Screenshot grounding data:
--- START ---

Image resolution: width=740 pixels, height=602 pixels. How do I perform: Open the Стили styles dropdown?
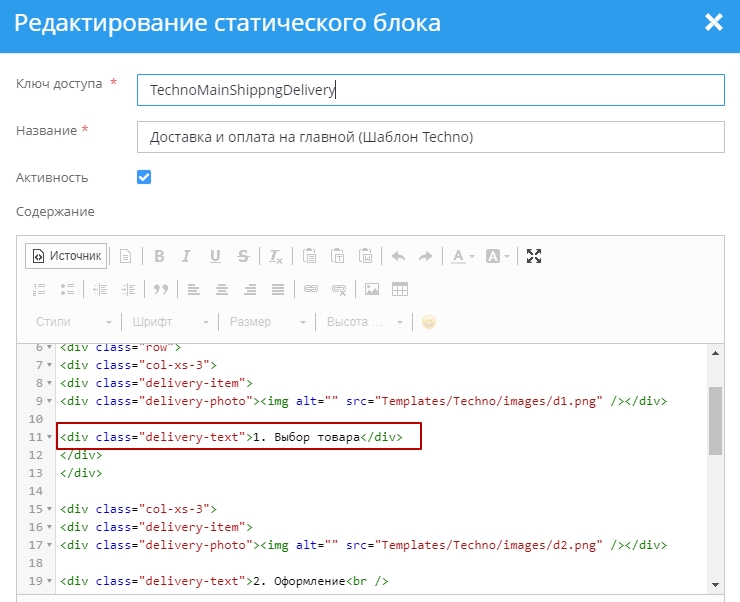74,322
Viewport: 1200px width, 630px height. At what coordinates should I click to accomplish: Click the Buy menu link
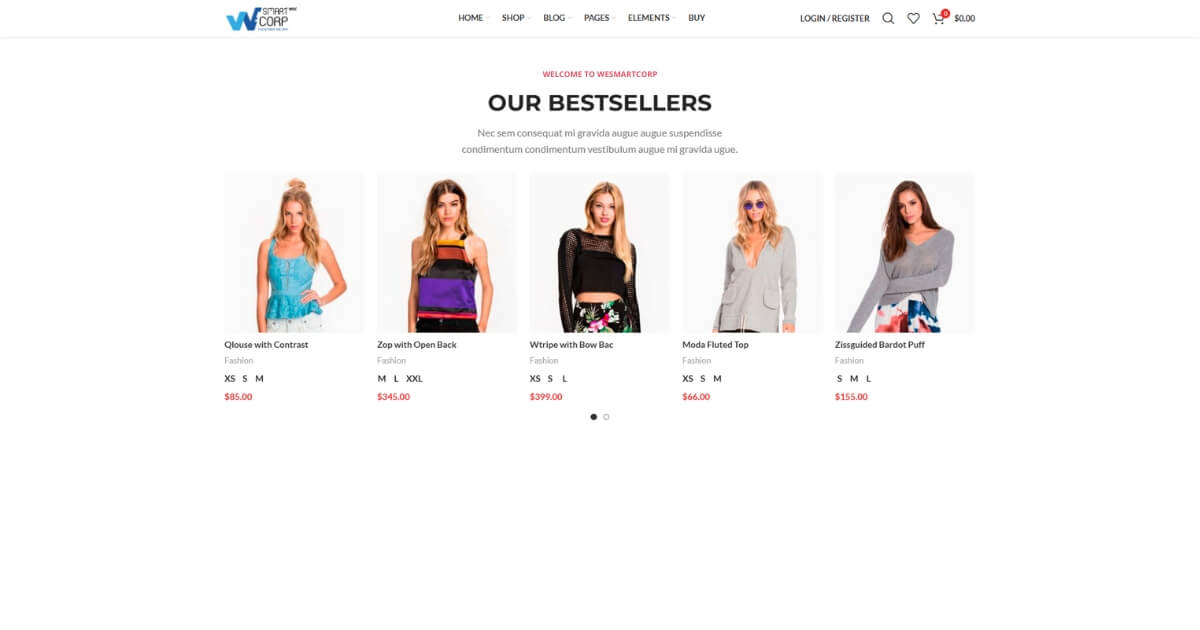(x=697, y=18)
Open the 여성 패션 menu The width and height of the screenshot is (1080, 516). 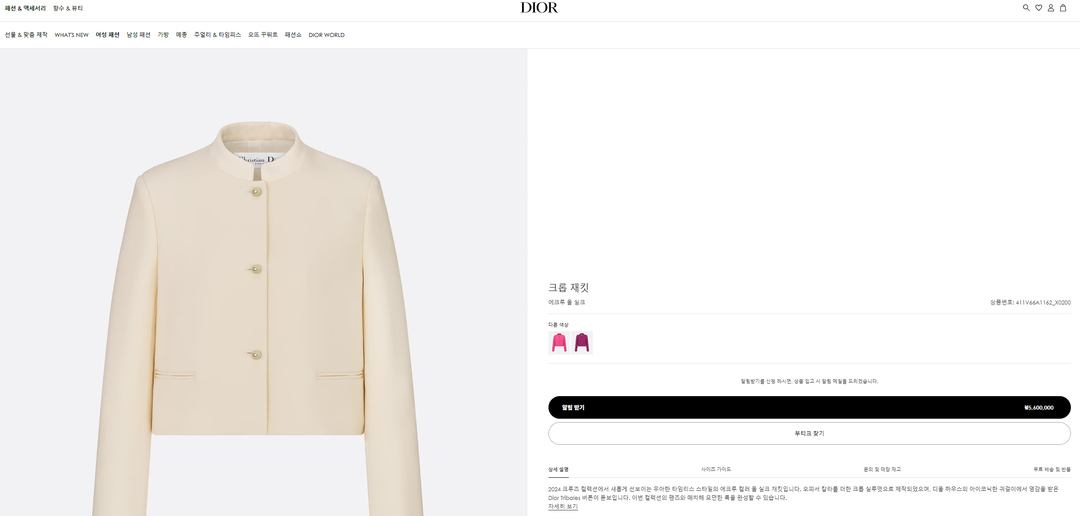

--- END ---

__Problem requirements__: Transcribe all records verbatim, no pictures.

__Task response__:
Image resolution: width=740 pixels, height=602 pixels. How do I perform: Open the Стили styles dropdown?
74,322
Viewport: 1200px width, 630px height. At what coordinates should I click to accomplish: Click the Buy menu link
(x=697, y=18)
Open the 여성 패션 menu The width and height of the screenshot is (1080, 516). 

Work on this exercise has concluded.